I go to prison again.  We walk through the yard, and I can tangibly hear an energy that I don't like, a scrutiny of me to which I cannot respond.  I can only deal with it and maintain forward motion if I walk very purposefully onward, mustering a certitude that I would never say is in me.  Walking and holding it all together in this mode, I find myself ahead of everyone else.  I walk around back of the closest building and enter it in an unfamiliar way.  It's not time for me to be anywhere yet, and I wander.  I walk up and down hallways and see doors like those of the rooms in the house where I myself live.  I see a church; it's full.  I find myself on a landing with another visitor.  An inmate walks up.  Seeing my non-uniformed self and knowing that I am not of this place, he says hello.  He's my age or younger and looks very much like someone I would see around the co-ops -- he's white, thin, has shaggy brown hair, seems kind.  I read his energy and feel very similar to him.  I am not afraid of him at all, and I trust his intentions completely; however, I know that my comfort itself means danger, and the meeting of comfort and fear puts me on edge. 

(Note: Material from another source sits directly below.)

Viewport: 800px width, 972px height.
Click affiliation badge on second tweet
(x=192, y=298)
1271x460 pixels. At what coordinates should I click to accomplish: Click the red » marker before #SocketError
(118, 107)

Almost instantaneously, a routine greeting becomes a transgressive action.  Presumably feeling my kindness as I do his, he forgets what he is not supposed to do.  He puts his arm around me, as much to reach out as to thank me for my presence, and he says, "You're so pretty."  I recognize the gesture in its entirety -- it's so human and innocent -- and I can't help but say, "Thank you," even as I lift his arm off me and move away, mumbling a phrase containing the word "inappropriate" whose message would've been as obvious had I said nothing at all.  He realizes that nothing except the rules are primary in the place we're in,and the rules dictate that he is set apart.  The look on his face as he slinks away without saying anything breaks my heart. 

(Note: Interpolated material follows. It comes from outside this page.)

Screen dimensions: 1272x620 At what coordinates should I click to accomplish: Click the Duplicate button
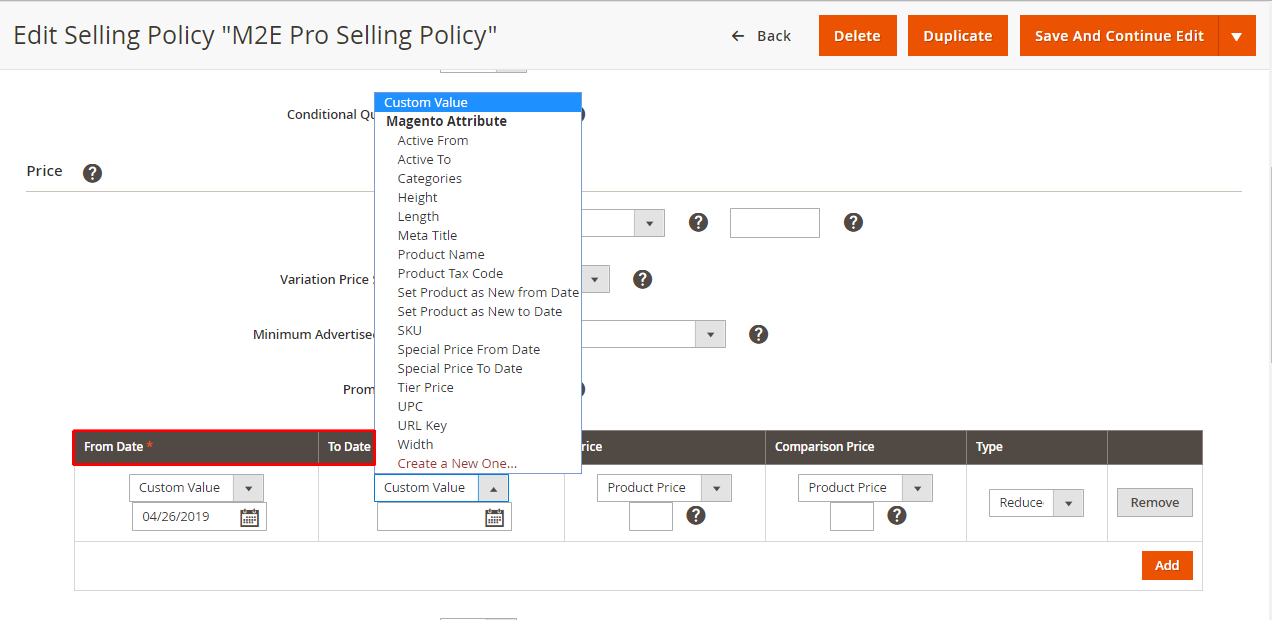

The next inmate I see, I see almost as soon as I am alone again.  He is passing by, paying me hardly any notice, but I automatically recoil from him.  Without skipping a cadence in speech or step, he says, annoyed but not sufficiently bothered, "You don't have to be afraid."  What a jarring phrase; if only he knew, if only everyone knew, I am not afraid of people, though I am afraid.  I am utterly terrified of shabby and impermeable buildings that contain, of all structures in the world that work to prevent caring communication, of prison.